| Task |
In the answer, every entry must appear exactly as given.

Collected data entries:
*****
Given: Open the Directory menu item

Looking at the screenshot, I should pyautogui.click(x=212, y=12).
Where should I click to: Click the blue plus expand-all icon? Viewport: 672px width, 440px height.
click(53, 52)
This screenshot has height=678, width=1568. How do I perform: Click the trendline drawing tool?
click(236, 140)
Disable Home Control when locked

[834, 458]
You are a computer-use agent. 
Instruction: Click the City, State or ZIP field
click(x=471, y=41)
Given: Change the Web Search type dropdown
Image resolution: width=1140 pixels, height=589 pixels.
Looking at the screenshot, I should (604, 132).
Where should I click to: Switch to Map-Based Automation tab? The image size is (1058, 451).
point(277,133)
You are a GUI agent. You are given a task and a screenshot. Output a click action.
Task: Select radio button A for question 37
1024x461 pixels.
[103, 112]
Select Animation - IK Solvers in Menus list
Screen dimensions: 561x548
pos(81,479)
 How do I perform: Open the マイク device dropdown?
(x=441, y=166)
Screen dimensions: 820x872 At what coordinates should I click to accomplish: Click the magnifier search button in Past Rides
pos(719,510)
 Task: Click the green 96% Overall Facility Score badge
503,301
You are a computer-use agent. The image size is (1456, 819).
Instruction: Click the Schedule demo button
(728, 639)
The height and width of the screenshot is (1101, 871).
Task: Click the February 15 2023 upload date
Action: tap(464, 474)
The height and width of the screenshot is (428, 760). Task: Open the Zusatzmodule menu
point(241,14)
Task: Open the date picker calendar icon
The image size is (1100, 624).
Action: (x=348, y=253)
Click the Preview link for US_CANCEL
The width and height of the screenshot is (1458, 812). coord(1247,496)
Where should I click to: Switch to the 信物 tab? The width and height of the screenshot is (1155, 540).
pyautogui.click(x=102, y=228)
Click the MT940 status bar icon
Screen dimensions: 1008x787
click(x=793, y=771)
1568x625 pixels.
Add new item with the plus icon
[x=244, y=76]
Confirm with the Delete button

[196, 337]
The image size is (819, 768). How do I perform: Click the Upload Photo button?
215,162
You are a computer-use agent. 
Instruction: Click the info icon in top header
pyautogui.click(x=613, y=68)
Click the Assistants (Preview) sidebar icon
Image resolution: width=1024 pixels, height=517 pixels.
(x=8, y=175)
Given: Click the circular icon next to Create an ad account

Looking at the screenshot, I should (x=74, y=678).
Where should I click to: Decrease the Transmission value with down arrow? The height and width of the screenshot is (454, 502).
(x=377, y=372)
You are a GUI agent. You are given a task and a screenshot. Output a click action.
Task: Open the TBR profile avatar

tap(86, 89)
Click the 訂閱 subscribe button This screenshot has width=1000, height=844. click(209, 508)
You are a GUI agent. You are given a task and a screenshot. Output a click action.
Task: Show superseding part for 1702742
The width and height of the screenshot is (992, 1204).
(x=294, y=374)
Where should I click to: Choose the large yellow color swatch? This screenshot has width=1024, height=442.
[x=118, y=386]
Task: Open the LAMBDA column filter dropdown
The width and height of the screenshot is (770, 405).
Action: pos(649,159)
*****
| Task response |
Given: Open the Directory menu item

Looking at the screenshot, I should pyautogui.click(x=212, y=12).
Where should I click to: Click the blue plus expand-all icon? Viewport: 672px width, 440px height.
click(53, 52)
This screenshot has height=678, width=1568. How do I perform: Click the trendline drawing tool?
click(236, 140)
Disable Home Control when locked

[834, 458]
You are a computer-use agent. 
Instruction: Click the City, State or ZIP field
click(x=471, y=41)
Given: Change the Web Search type dropdown
Image resolution: width=1140 pixels, height=589 pixels.
Looking at the screenshot, I should (604, 132).
Where should I click to: Switch to Map-Based Automation tab? The image size is (1058, 451).
point(277,133)
You are a GUI agent. You are given a task and a screenshot. Output a click action.
Task: Select radio button A for question 37
1024x461 pixels.
[103, 112]
Select Animation - IK Solvers in Menus list
Screen dimensions: 561x548
pos(81,479)
 How do I perform: Open the マイク device dropdown?
(x=441, y=166)
Screen dimensions: 820x872 At what coordinates should I click to accomplish: Click the magnifier search button in Past Rides
pos(719,510)
 Task: Click the green 96% Overall Facility Score badge
503,301
You are a computer-use agent. The image size is (1456, 819).
Instruction: Click the Schedule demo button
(728, 639)
The height and width of the screenshot is (1101, 871).
Task: Click the February 15 2023 upload date
Action: tap(464, 474)
The height and width of the screenshot is (428, 760). Task: Open the Zusatzmodule menu
point(241,14)
Task: Open the date picker calendar icon
The image size is (1100, 624).
Action: (x=348, y=253)
Click the Preview link for US_CANCEL
The width and height of the screenshot is (1458, 812). coord(1247,496)
Where should I click to: Switch to the 信物 tab? The width and height of the screenshot is (1155, 540).
pyautogui.click(x=102, y=228)
Click the MT940 status bar icon
Screen dimensions: 1008x787
click(x=793, y=771)
1568x625 pixels.
Add new item with the plus icon
[x=244, y=76]
Confirm with the Delete button

[196, 337]
The image size is (819, 768). How do I perform: Click the Upload Photo button?
215,162
You are a computer-use agent. 
Instruction: Click the info icon in top header
pyautogui.click(x=613, y=68)
Click the Assistants (Preview) sidebar icon
Image resolution: width=1024 pixels, height=517 pixels.
(x=8, y=175)
Given: Click the circular icon next to Create an ad account

Looking at the screenshot, I should (x=74, y=678).
Where should I click to: Decrease the Transmission value with down arrow? The height and width of the screenshot is (454, 502).
(x=377, y=372)
You are a GUI agent. You are given a task and a screenshot. Output a click action.
Task: Open the TBR profile avatar

tap(86, 89)
Click the 訂閱 subscribe button This screenshot has width=1000, height=844. click(209, 508)
You are a GUI agent. You are given a task and a screenshot. Output a click action.
Task: Show superseding part for 1702742
The width and height of the screenshot is (992, 1204).
(x=294, y=374)
Where should I click to: Choose the large yellow color swatch? This screenshot has width=1024, height=442.
[x=118, y=386]
Task: Open the LAMBDA column filter dropdown
The width and height of the screenshot is (770, 405).
Action: pos(649,159)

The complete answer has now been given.